The dbreg R package is inspired by, and has similar aims to, the duckreg Python package. This implementation offers some idiomatic, R-focused features like a formula interface and "pretty" print methods. But the two packages should otherwise be very similar.
dbreg can be installed from R-universe.
install.packages("dbreg", repos = "https://grantmcdermott.r-universe.dev")
To get ourselves situated, we'll first demonstrate by using an in-memory R dataset.
library(dbreg)
library(fixest) # for data and comparison
data("trade", package = "fixest")
dbreg(Euros ~ dist_km | Destination + Origin, data = trade, vcov = 'hc1')
#> [dbreg] Estimating compression ratio...
#> [dbreg] Data has 38,325 rows and 210 unique FE groups.
#> [dbreg] Using strategy: compress
#> [dbreg] Executing compress strategy SQL
#>
#> Compressed OLS estimation, Dep. Var.: Euros
#> Observations.: 38,325 (original) | 210 (compressed)
#> Standard-errors: Heteroskedasticity-robust
#> Estimate Std. Error t value Pr(>|t|)
#> dist_km -45709.8 1195.84 -38.224 < 2.2e-16 ***
#> ---
#> Signif. codes: 0 '***' 0.001 '**' 0.01 '*' 0.05 '.' 0.1 ' ' 1
Behind the scenes, dbreg has compressed the original dataset down from
nearly 40,000 observations to only 210, before running the final (weighted)
regression on this much smaller data object. This compression procedure trick
follows Wang _et. al. (2021) and
effectively allows us to compute on a much lighter object, saving time and
memory. We can confirm that it still gives the same result as running
fixest::feols
on the full dataset:
feols(Euros ~ dist_km | Destination + Origin, data = trade, vcov = 'hc1')

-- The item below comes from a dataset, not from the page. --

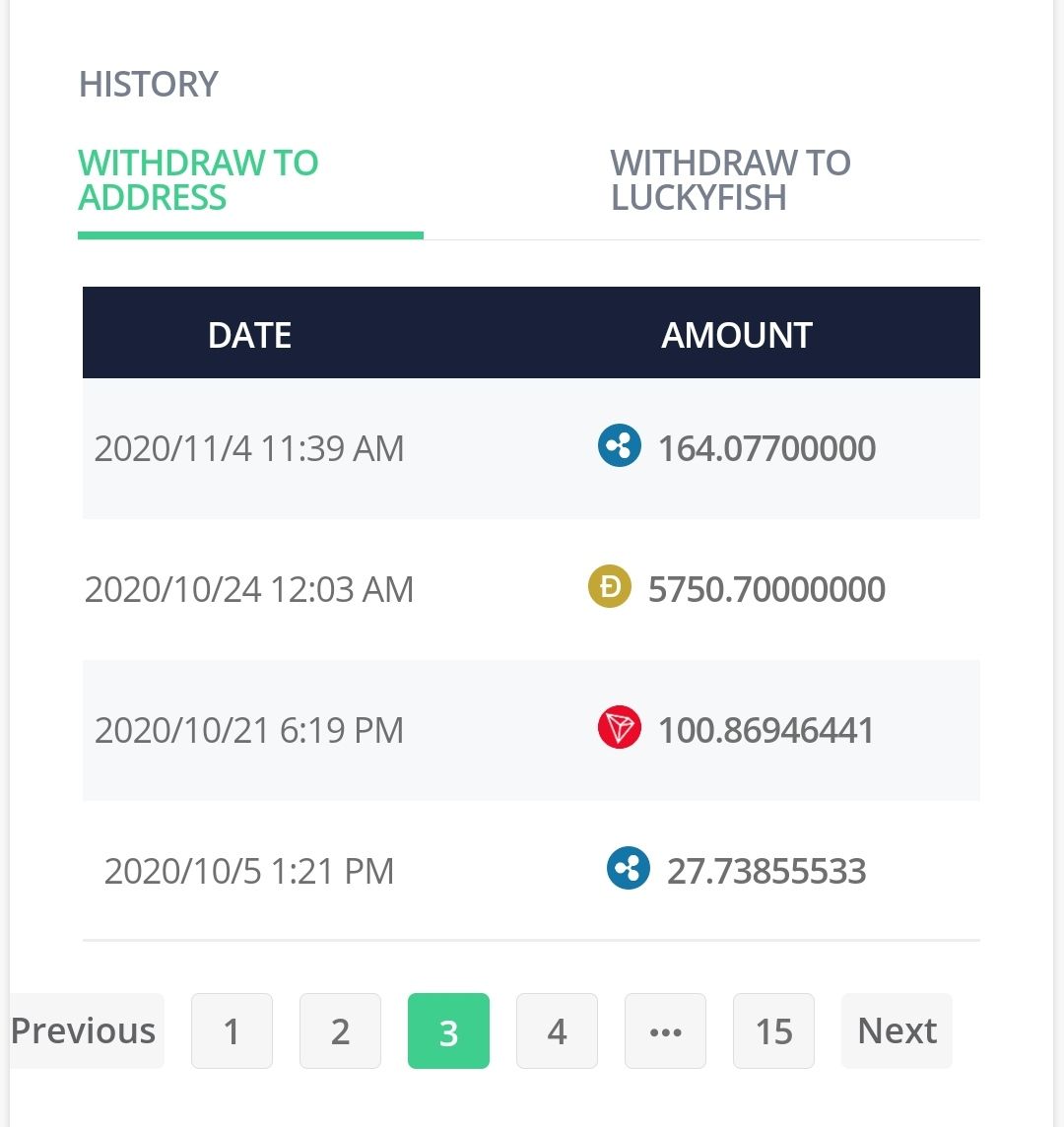This screenshot has height=1127, width=1064.
Task: Go to the Next page
Action: click(897, 1030)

#> OLS estimation, Dep. Var.: Euros
#> Observations: 38,325
#> Fixed-effects: Destination: 15, Origin: 15
#> Standard-errors: Heteroskedasticity-robust
#> Estimate Std. Error t value Pr(>|t|)
#> dist_km -45709.8 1195.84 -38.224 < 2.2e-16 ***
#> ---
#> Signif. codes: 0 '***' 0.001 '**' 0.01 '*' 0.05 '.' 0.1 ' ' 1
#> RMSE: 124,221,786.3 Adj. R2: 0.215289
#> Within R2: 0.025914
For a more appropriate dbreg use-case, let's run a regression on some NYC taxi data. (Download instructions here.) The dataset that we're working with here is about 180 million rows deep and takes up 8.5 GB on disk.1 dbreg offers two basic ways to analyse and interact with data of this size.
Use the path
argument to read the data directly from disk and perform the
compression computation in an ephemeral DuckDB connection. This requires that
the data are small enough to fit into RAM... but please note that "small enough"

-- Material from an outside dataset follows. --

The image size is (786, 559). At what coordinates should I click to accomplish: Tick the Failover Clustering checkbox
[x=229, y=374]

is a relative concept. Thanks to DuckDB's incredible efficiency, your RAM should
be able to handle very large datasets that would otherwise crash your R session,
and require only a fraction of the computation time.
dbreg(
tip_amount ~ fare_amount + passenger_count | month + vendor_name,
path = "read_parquet('nyc-taxi/**/*.parquet')", ## path to hive-partitioned dataset
vcov = "hc1"
)
#> [dbreg] Estimating compression ratio...
#> [dbreg] Data has 178,544,324 rows and 24 unique FE groups.
#> [dbreg] Using strategy: compress
#> [dbreg] Executing compress strategy SQL
#>
#> Compressed OLS estimation, Dep. Var.: tip_amount
#> Observations.: 178,544,324 (original) | 70,782 (compressed)
#> Standard Errors: Heteroskedasticity-robust
#> Estimate Std. Error t value Pr(>|t|)
#> fare_amount 0.106744 0.000068 1564.742 < 2.2e-16 ***
#> passenger_count -0.029086 0.000106 -273.866 < 2.2e-16 ***
#> ---
#> Signif. codes: 0 '***' 0.001 '**' 0.01 '*' 0.05 '.' 0.1 ' ' 1
Note the size of the original dataset, which is nearly 180 million rows, versus the compressed dataset, which is down to only 70k. On my laptop (M4 MacBook Pro) this regression completes in under 2 seconds... and that includes the time it took to determine an optimal estimation strategy, as well as read the data from disk!2
While querying on-the-fly with our default DuckDB backend is both convenient and
extremely performant, you can also run regressions against existing tables in a
persistent database connection. This could be DuckDB, but it could also be any
other supported backend.
All you need do is specify the appropriate conn
and table
arguments.
# load the DBI package to connect to a persistent database
library(DBI)
# create connection to persistent DuckDB database (could be any supported backend)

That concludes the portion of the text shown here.